Now I compromise. (Quite a common theme here) 🙂

Anyway, S. wrote a lovely card to his teacher and we wrapped his gift- a box of chocolates- with beautiful paper and ribbon. He was happy and went off to school with his Dad, skipping.

Which led me to think about the gifts teachers receive.

Now, at first glance, it seems fabulous! Thirty kids, each bringing a gift for their teacher. Ohh..

However, I was a Nanny once and have had opportunity to observe first hand the sorts of gifts that are given, it often fell to my lot to wrap them.

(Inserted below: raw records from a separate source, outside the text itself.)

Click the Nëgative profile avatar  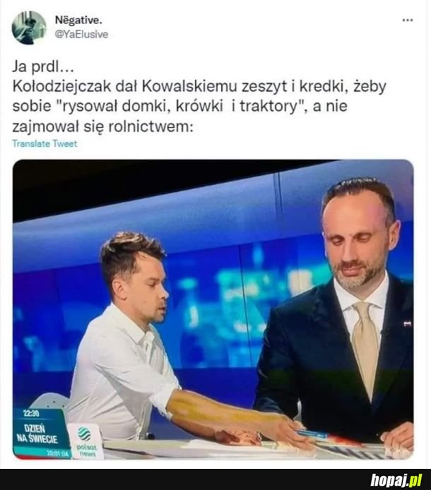click(29, 28)
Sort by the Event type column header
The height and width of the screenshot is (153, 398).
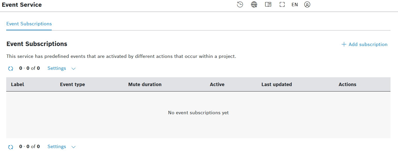pyautogui.click(x=72, y=85)
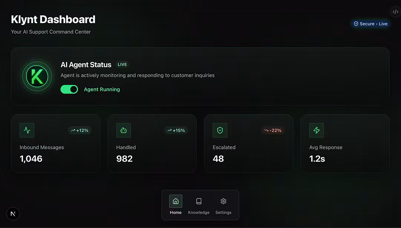Click the Settings gear icon

[223, 201]
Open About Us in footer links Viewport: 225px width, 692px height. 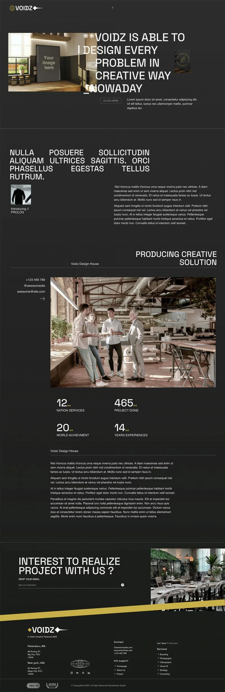pyautogui.click(x=121, y=670)
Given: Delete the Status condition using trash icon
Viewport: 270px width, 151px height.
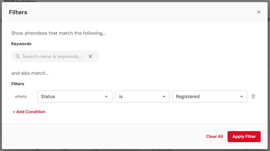Looking at the screenshot, I should tap(253, 96).
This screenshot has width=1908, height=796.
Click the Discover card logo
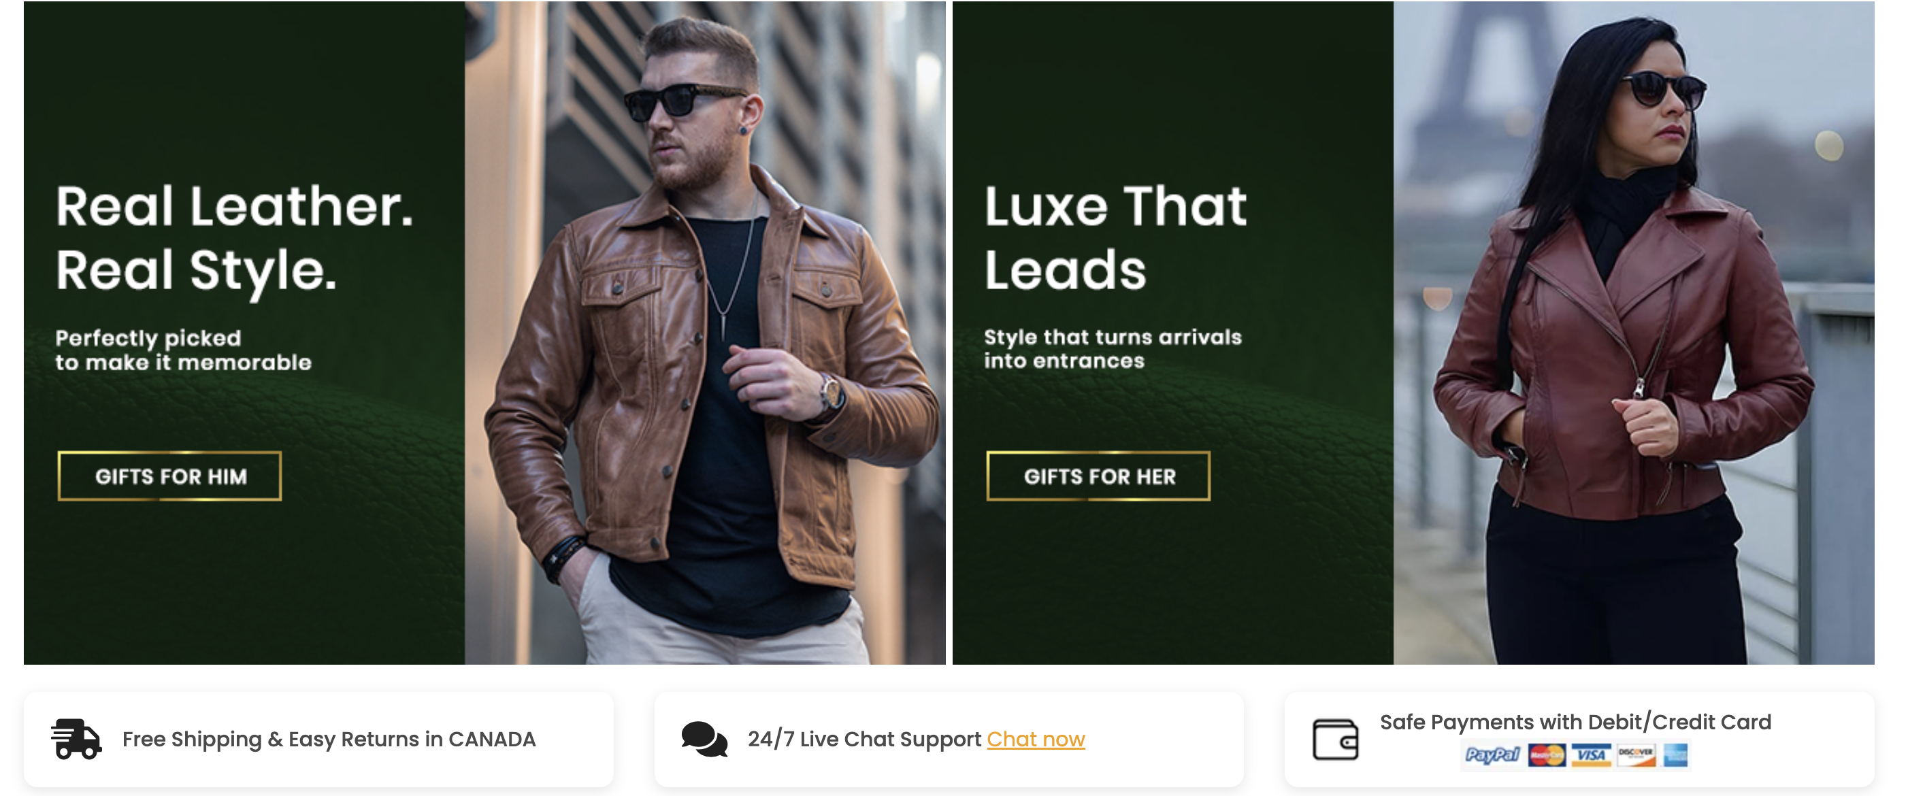(1636, 755)
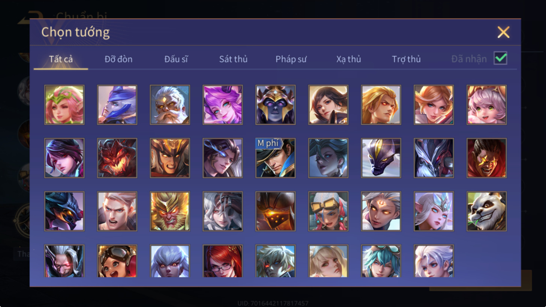Choose the red-haired hero wearing glasses
The width and height of the screenshot is (546, 307).
click(223, 261)
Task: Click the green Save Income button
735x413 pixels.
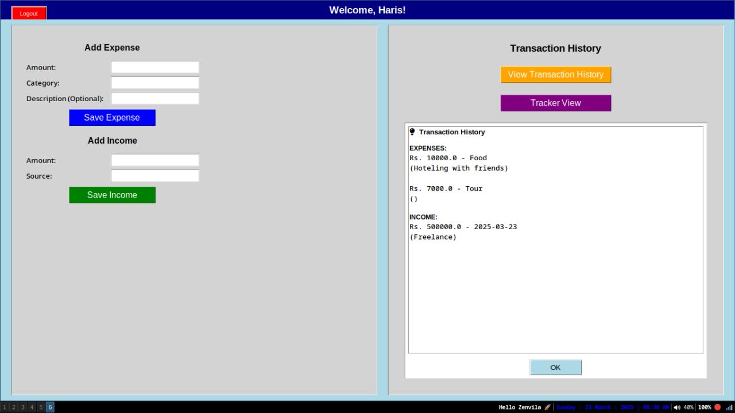Action: coord(112,195)
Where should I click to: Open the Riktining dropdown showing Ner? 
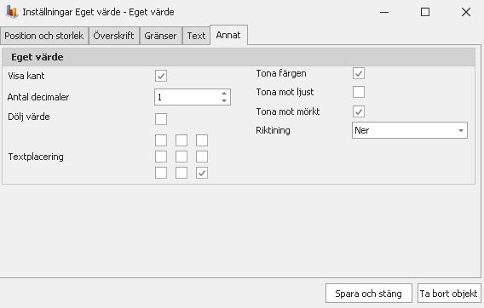[x=410, y=130]
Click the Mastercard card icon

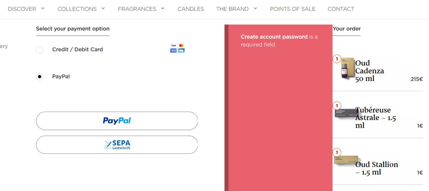[181, 46]
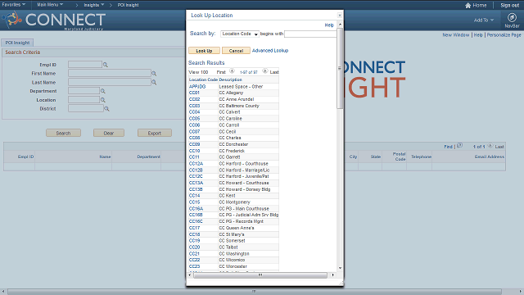The width and height of the screenshot is (524, 295).
Task: Expand the Add To dropdown
Action: [x=484, y=20]
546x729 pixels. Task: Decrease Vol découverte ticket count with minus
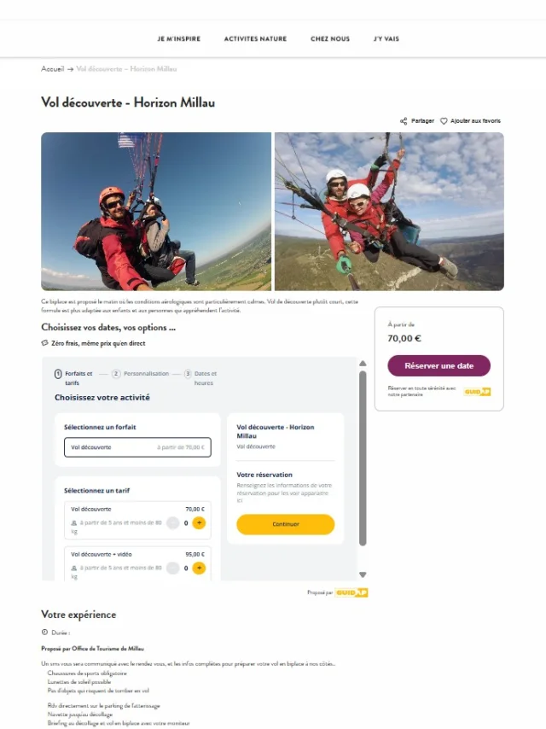tap(173, 523)
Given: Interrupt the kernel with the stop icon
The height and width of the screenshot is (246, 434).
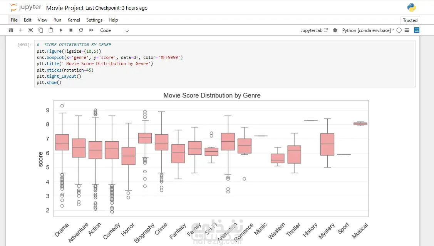Looking at the screenshot, I should (x=71, y=30).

Strange, twisted, purple candles from the pound shop seemed to feature heavily for some reason.

Now I’m a mother myself, I understand completely. Amongst the havoc that Christmas preparations wreak on my (loose) routine, finding a present for Miss R, tailored especially to her, has fallen by the wayside and we’ve given her chocolate…..again!

 Oh well, it’s nice for the kids to get into the rhythm of Christmas. S’s Christmas cards have been written and given out weeks ago. One to every kid in his class. Long they were too, with much writing and wishes of joy.

Lest you think I’m being a Stepford mother, let me say that it had nothing to do with me. He came home one day and asked me whether we could go and buy some Christmas cards and then, over two evenings, he lay on his tummy on the loungeroom floor, tongue slightly out, forehead wrinkled in concentration, writing to his friends.

He wrote their names on the envelope, packed them into his school bag and then gave them out before school.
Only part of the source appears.